[Dataset records]
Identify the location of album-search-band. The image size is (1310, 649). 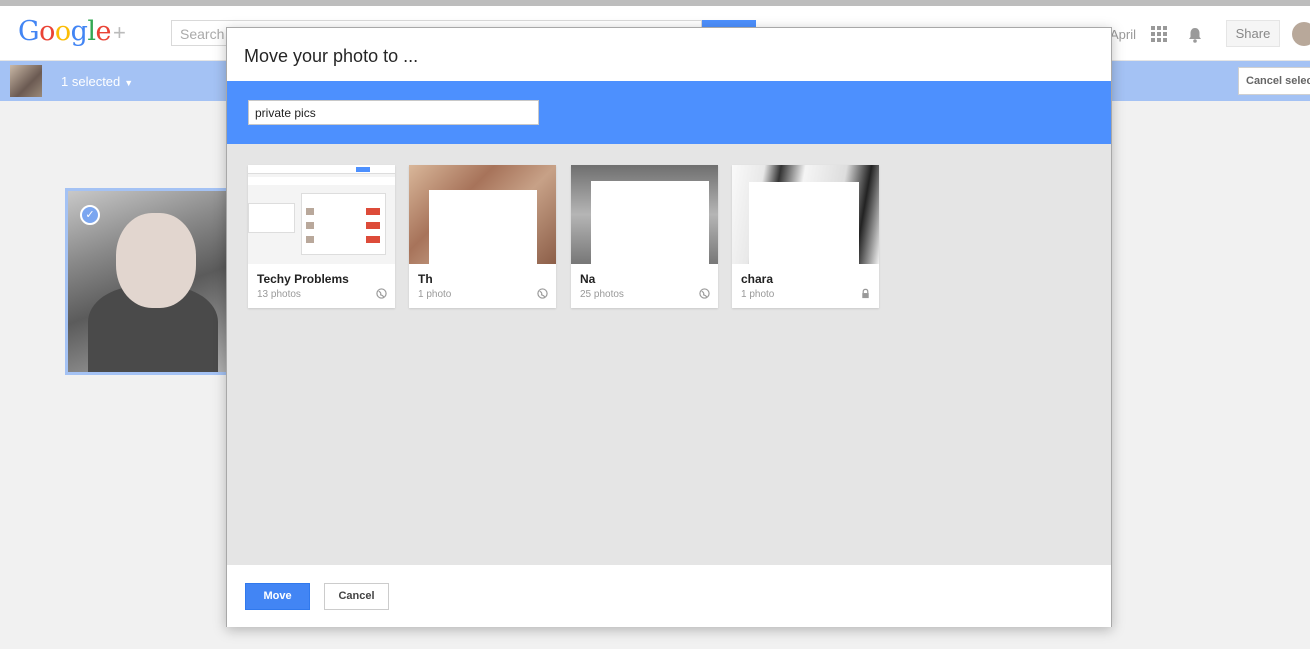
(669, 112).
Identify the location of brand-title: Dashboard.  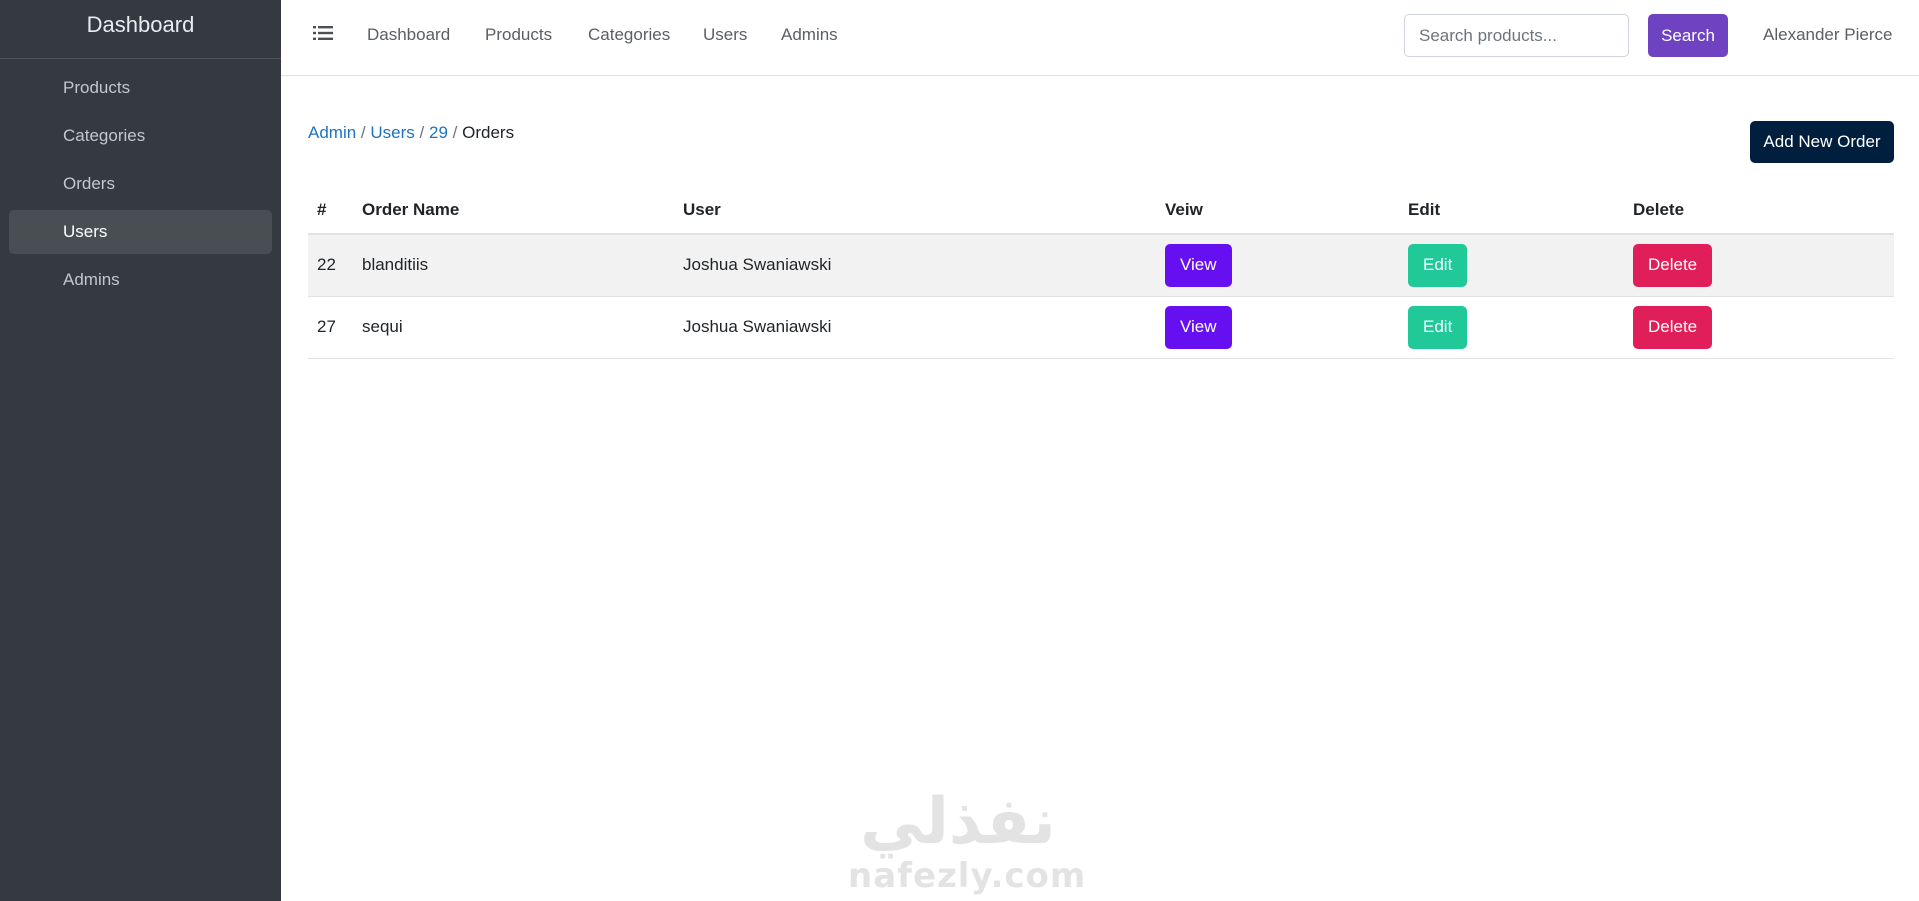
(140, 30).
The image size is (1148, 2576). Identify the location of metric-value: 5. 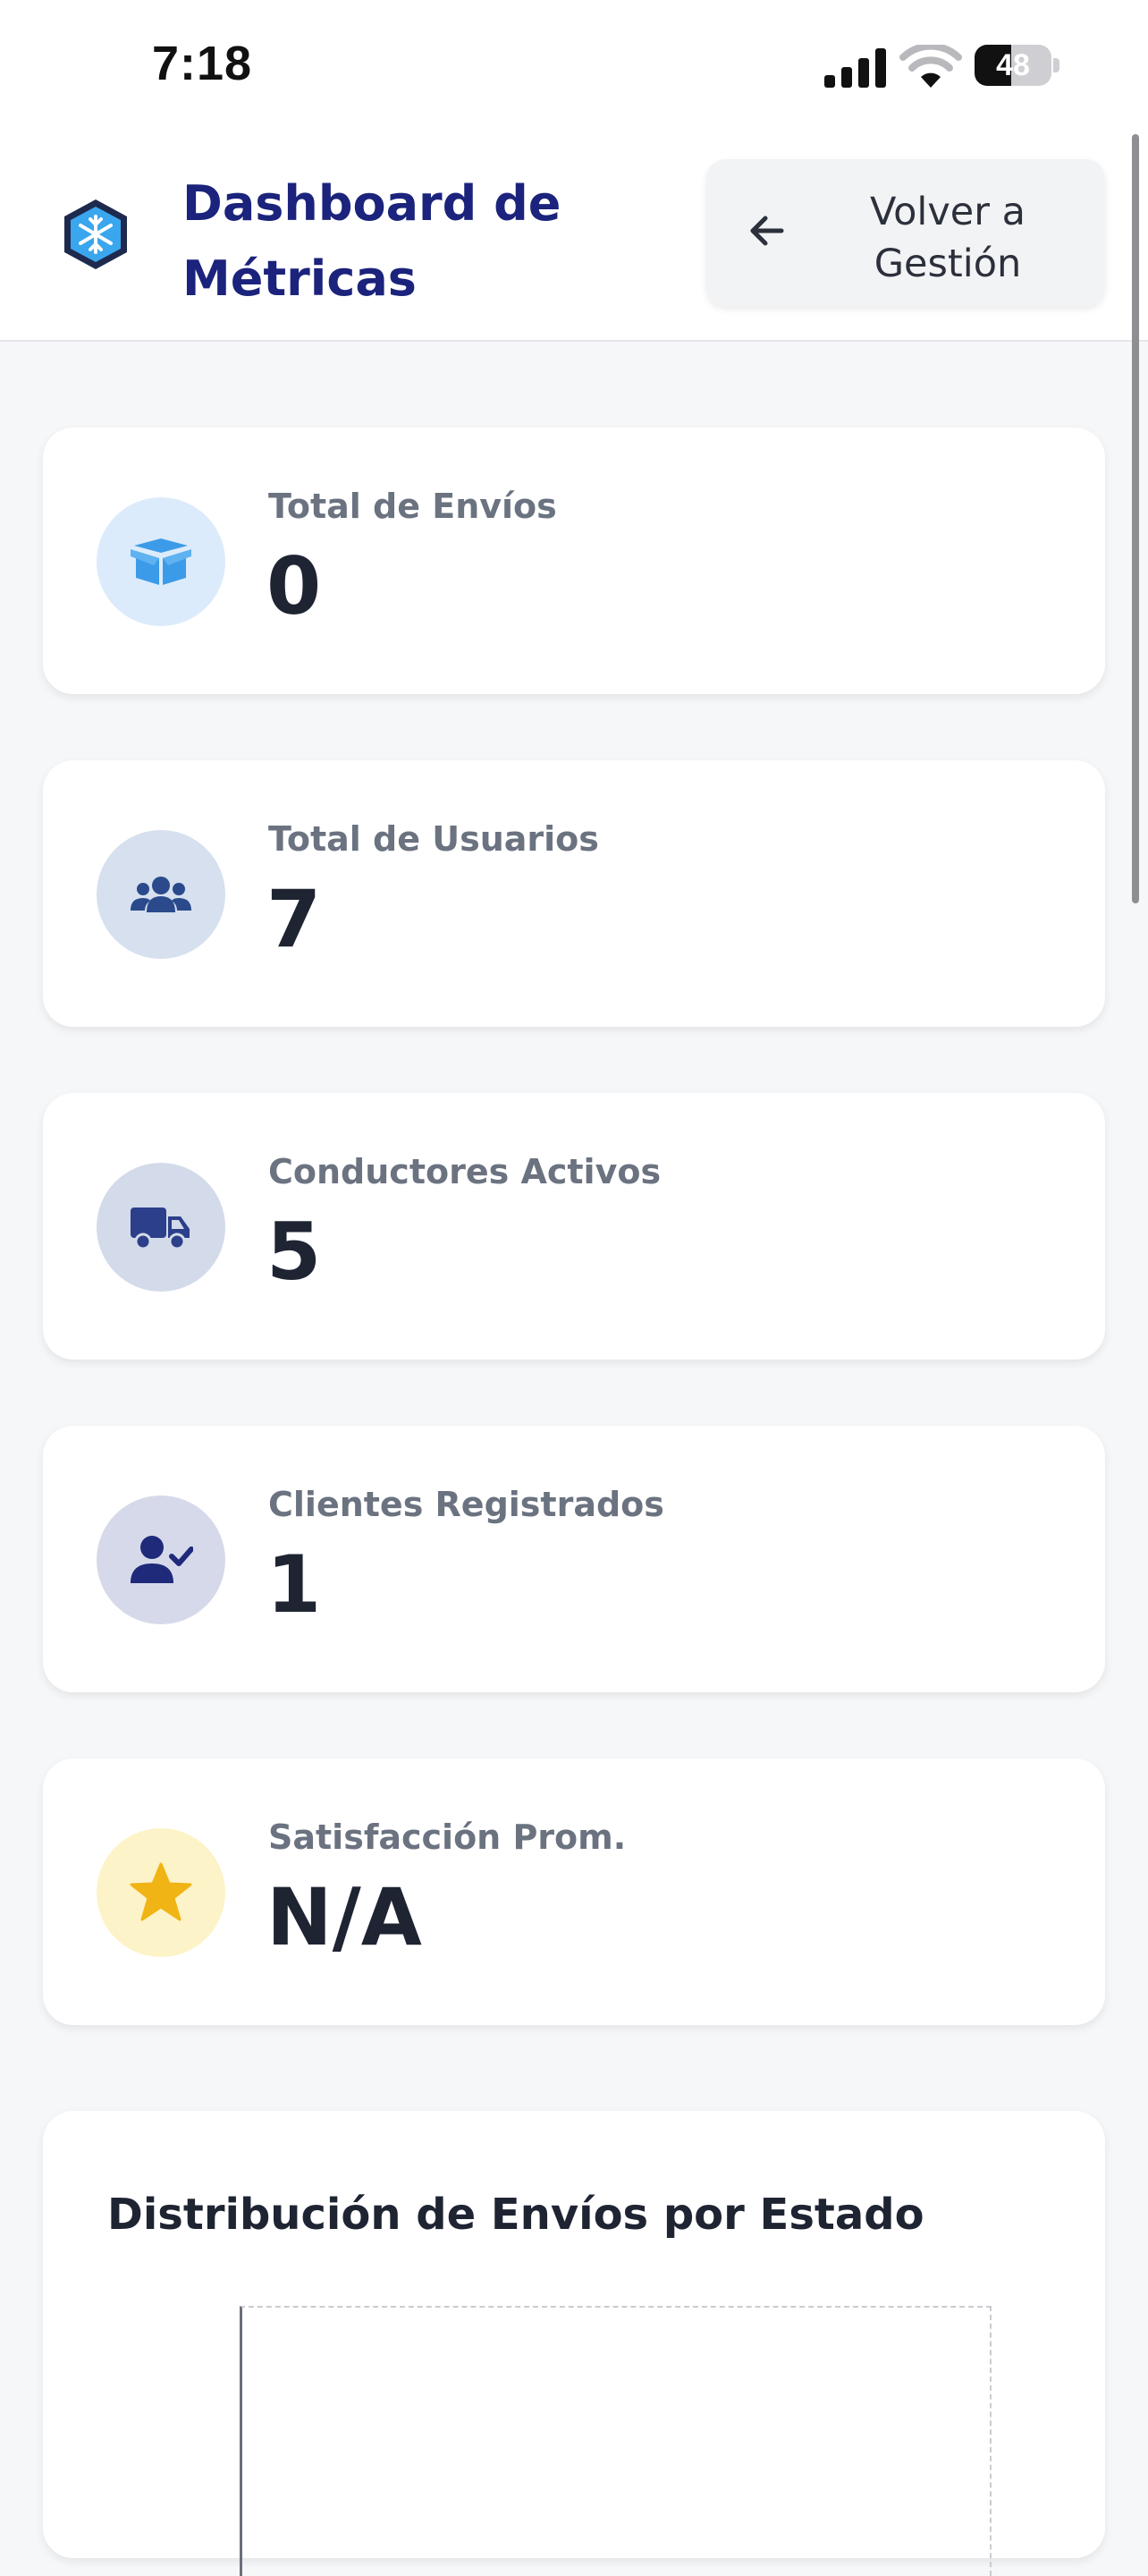
(294, 1252).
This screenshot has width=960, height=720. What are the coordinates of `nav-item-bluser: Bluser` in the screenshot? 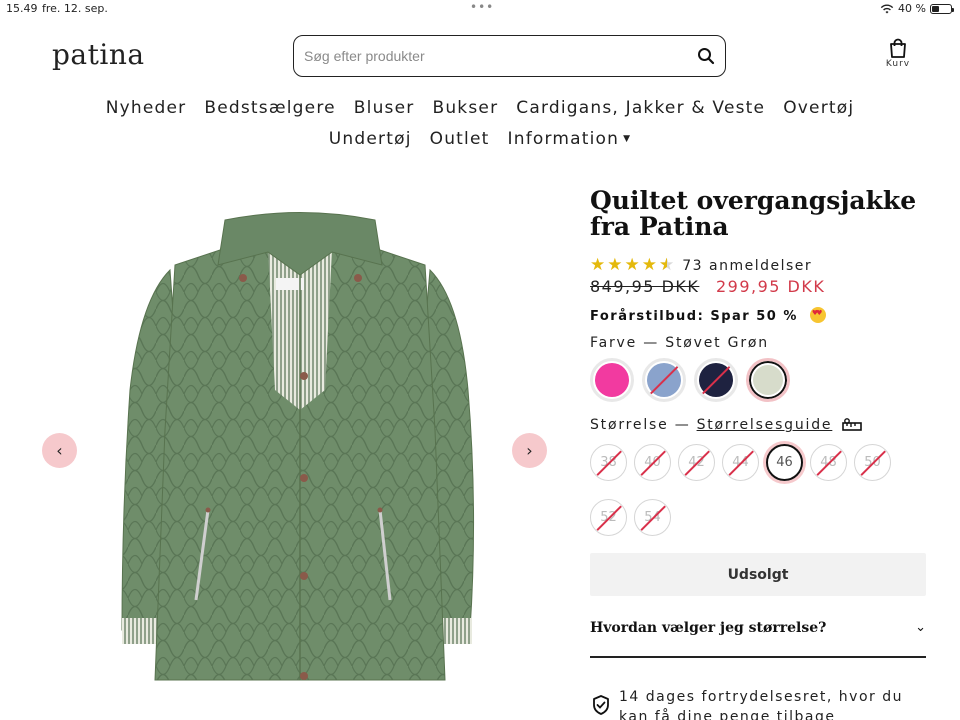 It's located at (384, 108).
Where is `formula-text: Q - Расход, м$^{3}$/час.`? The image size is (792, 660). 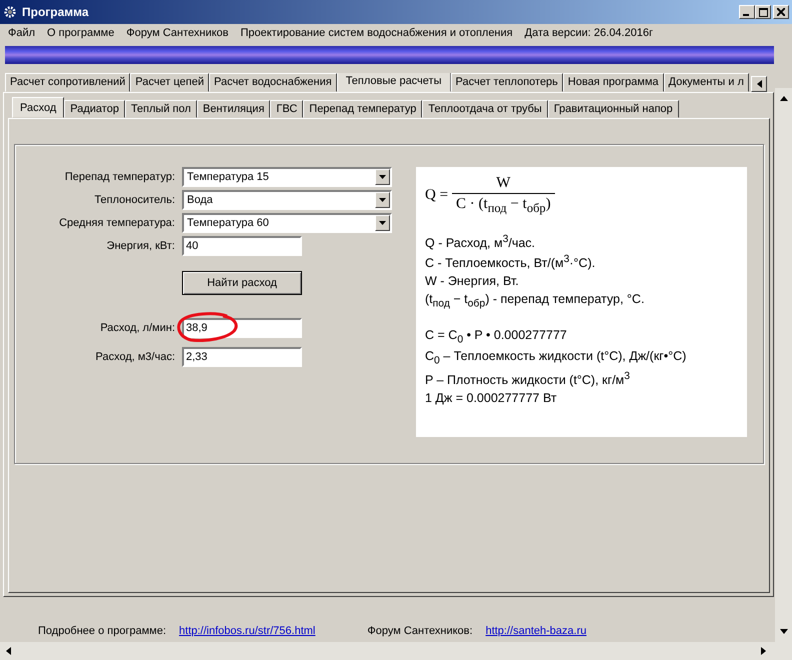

# Work task
Reproduce the data word for word, starting at the beginning and ending at the line containing "(294, 1252).", with that line included. Leave the pictures out of your reply.

# Solved exercise
Identify the location of album-search-band. The image size is (1310, 649). 
(669, 112).
Identify the location of brand-title: Dashboard.  
(140, 30).
The image size is (1148, 2576). Identify the location of metric-value: 5. 
(294, 1252).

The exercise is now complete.